Par. 6. Section 301.6225-3 is amended:

a. In paragraph (b)(1) by removing “a reduction in non-separately stated income or as an increase in non-separately stated loss” and adding in its place “part of non-separately stated income or loss”;

b. By adding paragraphs (b)(8) and (d)(3) through (5); and c. By adding a sentence to the end of paragraph (e)(1). The additions read as follows:

§301.6225-3 Treatment of partnership adjustments that do not result in an imputed underpayment.

* * * * *

(b) * * *

(8) Adjustments to items that are not items of income, gain, loss, deduction, or credit. The partnership takes into account an adjustment that does not result in an imputed underpayment that resulted from an adjustment to an item that is not an item of income, gain, loss, deduction, or credit by adjusting the item on its adjustment year return but only to the extent the item would appear on the adjustment year return without regard to the adjustment. If the item is already reflected on the partnership's adjustment year return as an item that is not an item of income, gain, loss, deduction, or credit, or in any year between the reviewed year and the adjustment year, a partnership should not create a new item in the amount of the adjustment on the partnership's adjustment year return.

* * * * *

(d) * * *

(3) Example 3. On its partnership return for the 2020 taxable year, Partnership placed Asset into service, reporting that Asset, a non-depreciable asset, had a basis of $100. During an administrative proceeding with respect to Partnership's 2020 taxable year, the IRS determines that Asset has a basis of $90 instead of $100. The IRS also determines that Partnership has a negative adjustment to credits of $4. There are no other adjustments for Partnership's 2020 taxable year.

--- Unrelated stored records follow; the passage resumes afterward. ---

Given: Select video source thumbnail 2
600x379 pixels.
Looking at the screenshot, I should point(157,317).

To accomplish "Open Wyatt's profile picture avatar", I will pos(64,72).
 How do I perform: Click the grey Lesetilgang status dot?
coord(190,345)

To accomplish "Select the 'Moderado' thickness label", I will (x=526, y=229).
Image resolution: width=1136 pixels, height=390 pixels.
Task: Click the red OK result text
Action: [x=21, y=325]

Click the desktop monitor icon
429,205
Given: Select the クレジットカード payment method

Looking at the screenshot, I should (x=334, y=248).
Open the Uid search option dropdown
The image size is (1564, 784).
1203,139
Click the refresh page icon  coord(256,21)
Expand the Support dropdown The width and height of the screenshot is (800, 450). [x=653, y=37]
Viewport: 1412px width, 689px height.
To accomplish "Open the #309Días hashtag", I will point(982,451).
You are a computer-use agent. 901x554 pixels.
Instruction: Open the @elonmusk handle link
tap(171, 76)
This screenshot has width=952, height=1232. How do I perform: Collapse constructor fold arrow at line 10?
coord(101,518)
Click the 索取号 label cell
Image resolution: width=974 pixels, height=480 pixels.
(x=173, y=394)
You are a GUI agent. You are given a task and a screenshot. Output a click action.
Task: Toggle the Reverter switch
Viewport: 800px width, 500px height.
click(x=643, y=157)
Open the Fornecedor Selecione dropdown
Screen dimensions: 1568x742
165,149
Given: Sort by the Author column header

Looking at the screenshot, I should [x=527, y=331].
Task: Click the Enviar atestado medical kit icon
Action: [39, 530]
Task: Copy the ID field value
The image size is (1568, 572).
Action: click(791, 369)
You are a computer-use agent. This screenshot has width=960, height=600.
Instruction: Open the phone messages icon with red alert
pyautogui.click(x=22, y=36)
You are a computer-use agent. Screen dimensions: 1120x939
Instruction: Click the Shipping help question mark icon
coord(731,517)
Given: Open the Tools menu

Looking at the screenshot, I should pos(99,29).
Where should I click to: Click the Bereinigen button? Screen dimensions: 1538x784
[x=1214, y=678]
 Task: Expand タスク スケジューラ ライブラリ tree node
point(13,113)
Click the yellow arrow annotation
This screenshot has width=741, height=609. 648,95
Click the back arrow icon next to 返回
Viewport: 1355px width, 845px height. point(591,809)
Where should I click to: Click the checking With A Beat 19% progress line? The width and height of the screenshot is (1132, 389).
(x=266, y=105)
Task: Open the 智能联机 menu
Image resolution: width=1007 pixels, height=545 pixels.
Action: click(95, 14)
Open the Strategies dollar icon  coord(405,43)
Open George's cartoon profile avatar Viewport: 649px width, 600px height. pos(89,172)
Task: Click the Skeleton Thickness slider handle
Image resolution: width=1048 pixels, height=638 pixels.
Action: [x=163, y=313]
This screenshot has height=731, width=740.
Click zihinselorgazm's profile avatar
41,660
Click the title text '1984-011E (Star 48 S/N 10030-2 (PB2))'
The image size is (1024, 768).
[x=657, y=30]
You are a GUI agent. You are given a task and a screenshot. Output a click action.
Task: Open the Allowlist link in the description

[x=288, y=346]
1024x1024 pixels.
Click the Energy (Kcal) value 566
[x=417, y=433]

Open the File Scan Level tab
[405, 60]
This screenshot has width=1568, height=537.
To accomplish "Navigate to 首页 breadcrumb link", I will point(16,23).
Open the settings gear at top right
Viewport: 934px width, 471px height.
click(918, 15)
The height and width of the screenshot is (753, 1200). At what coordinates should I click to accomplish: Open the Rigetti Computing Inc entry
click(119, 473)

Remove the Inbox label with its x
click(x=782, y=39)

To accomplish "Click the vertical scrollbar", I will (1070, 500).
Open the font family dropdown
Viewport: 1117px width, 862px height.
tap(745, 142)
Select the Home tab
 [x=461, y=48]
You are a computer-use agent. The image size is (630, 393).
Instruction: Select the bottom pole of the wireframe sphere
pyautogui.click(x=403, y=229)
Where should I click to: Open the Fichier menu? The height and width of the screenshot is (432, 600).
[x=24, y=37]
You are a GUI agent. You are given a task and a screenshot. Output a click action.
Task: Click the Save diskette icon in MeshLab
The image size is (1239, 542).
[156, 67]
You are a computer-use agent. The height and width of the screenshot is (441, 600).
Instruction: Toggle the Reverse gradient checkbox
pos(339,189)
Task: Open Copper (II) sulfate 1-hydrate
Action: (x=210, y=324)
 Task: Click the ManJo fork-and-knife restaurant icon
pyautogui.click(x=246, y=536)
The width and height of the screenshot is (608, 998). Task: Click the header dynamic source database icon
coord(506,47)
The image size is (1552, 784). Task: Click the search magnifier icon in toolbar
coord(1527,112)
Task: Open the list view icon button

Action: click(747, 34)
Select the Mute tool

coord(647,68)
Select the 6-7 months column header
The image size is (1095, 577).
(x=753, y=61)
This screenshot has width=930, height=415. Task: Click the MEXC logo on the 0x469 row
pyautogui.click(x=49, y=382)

Under §301.6225-1(d)(2)(iii), the adjustment to the basis of an asset is not an adjustment that is a decrease in an item of income, a partnership adjustment treated under paragraph §301.6225-1(d)(2)(i) as a decrease in an item of income, or an increase in an item of credit. Therefore, the $10 adjustment to the basis of Asset is treated as a $10 positive adjustment. The IRS determines that the net negative adjustment to credits should be taken into account as part of the calculation of the imputed underpayment. The total netted partnership adjustment is $10, which, after applying the highest rate and decreasing the product by the $4 adjustment to credits results in an imputed underpayment of $0. Accordingly, both adjustments are adjustments that do not result in an imputed underpayment under §301.6225-1(f). The adjustment year is 2022 and Partnership still owns Asset. Under paragraph (b)(8) of this section, Partnership takes into account the $10 adjustment to Asset on its 2022 return by reducing its basis in Asset by $10. The reduction in the basis of Asset does not require Partnership to recognize income or gain in situations where income or gain is not otherwise recognized.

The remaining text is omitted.